**Extrait de source**
· · · ·

Palau de les Arts « Reina Sofia », 21 avril

Sans en partager toutes les options, trois précédentes réalisations – Il barbiere di Siviglia et Tosca, à Montpellier, Orlando de Haendel, à Peralada – nous avaient convaincu que Rafael R. Villalobos était un metteur en scène à suivre. D’où ce voyage à Valence (Valencia), pour y découvrir sa nouvelle production d’Un ballo in maschera.

Notre impression d’ensemble, avouons-le, est mitigée. Le décor, unique, est délibérément laid : une vaste pièce aux murs d’un gris sale et au plafond défoncé, d’où pendent quelques néons. Au premier tableau du I, un bureau et des téléviseurs déglingués, posés sur le sol, évoquent le « palais » du gouverneur du Massachusetts. À l’acte II, dit « du gibet », ils sont remplacés par une vieille guimbarde blanche et un pylone électrique rouge.

Beaucoup de déjà-vu, donc, y compris dans d’autres mises en scène de l’ouvrage, entre décharge publique, dirigeant politique scruté par les caméras de télévision, complets-vestons pour les messieurs et robes de tous les jours pour les dames. À la longue, l’effet obtenu devient lassant, surtout quand il entre en contradiction avec la musique. Ainsi de cette Amelia en jean et de ce Riccardo en blouson noir, se déclarant leur amour dans un « campo » certes « orrido », mais insupportablement trivial, en l’absence de toute référence à l’atmosphère gothique romantique du livret.

· · · ·

**Ensemble de consignes**
(a) Selon la critique d'Un ballo in maschera, quels objets remplacent le bureau et les téléviseurs à l'acte II ?
(b) Reprenez, s'il vous plaît, la critique d'Un ballo in maschera à la suite de sa dernière phrase.
Les lignes ne sont pas nécessaires pour ce travail.

**Données fournies**

· · · ·

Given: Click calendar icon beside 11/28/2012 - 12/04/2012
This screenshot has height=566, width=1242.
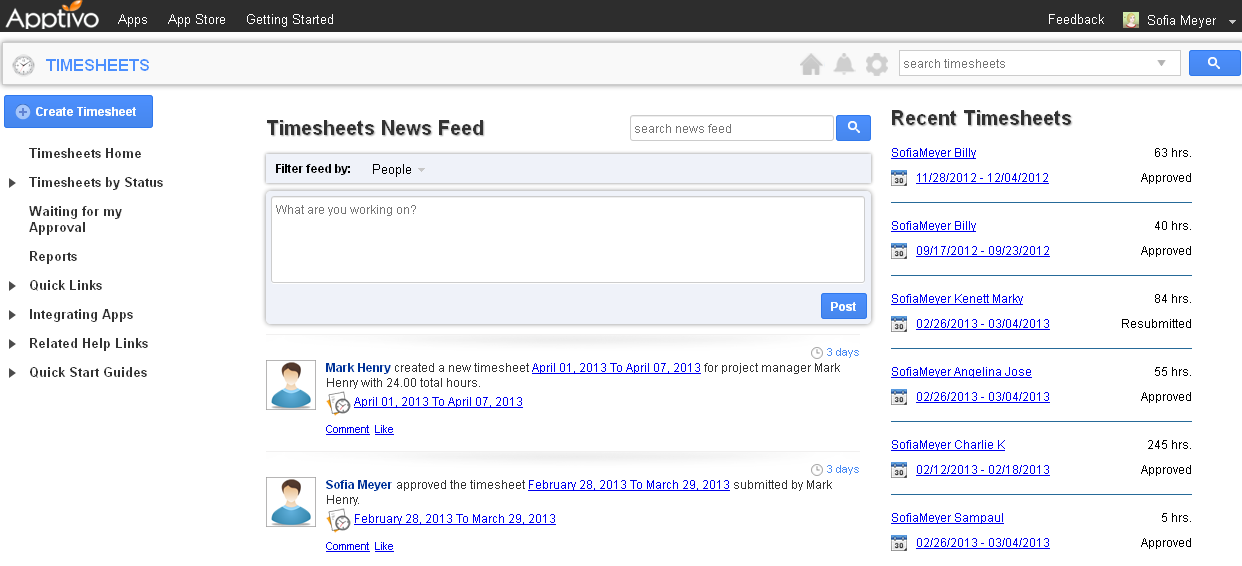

· · · ·

**Réponses rédigées**
(a) Une vieille guimbarde blanche et un pylone électrique rouge.

(b)
Sans vraiment compenser, car éparpillées de manière trop brouillonne, quelques bonnes idées se détachent, à commencer par l’exploitation des panneaux coulissants, à l’arrière-plan. D’un dressing dévoilé sur la gauche, une jeune fille en nuisette noire vient ainsi, pendant le Prélude de l’opéra, extraire un costume masculin, qu’elle endosse pour incarner Oscar – un intelligent moyen de jouer sur l’ambiguïté sexuelle du page.

Puis, au début du deuxième tableau du I, une pièce apparaît sur la droite, avec une diseuse de bonne aventure, tout de blanc vêtue, assise à une table. Sauf que, surprise, elle ne chante pas ! Car c’est un membre de l’entourage du gouverneur, resté sur place, au moment du changement de tableau, que l’on entend : la mezzo-soprano Agnieszka Rehlis, en complet-veston, comme les autres « courtisans ».

Le fait que Riccardo et Amelia s’adressent tantôt à elle, tantôt à son double muet (la spectaculaire comédienne et mannequin de couleur Anaïs Doménech), qui troque rapidement sa tenue de voyante pour un jean et un blouson de cuir, entretient un doute dans l’esprit du spectateur. Qui est exactement Ulrica ? Fait-elle partie du complot ? Et même, existe-t-elle vraiment ? Tout est possible dans cet opéra des travestissements et des faux-semblants.

Au crédit de Rafael R. Villalobos, on portera, encore, une direction d’acteurs vivante et variée, en particulier dans la gestion des masses, avec des entrées et sorties impeccablement réglées, et d’intéressantes interactions entre les choristes. Cela nous vaut, au III, un bal masqué réussi, avec des mouvements fluides, des costumes bien assortis, de beaux éclairages rouges, atténuant la laideur du décor, et une Ulrica revenant, en toute logique, contempler l’issue de la tragédie.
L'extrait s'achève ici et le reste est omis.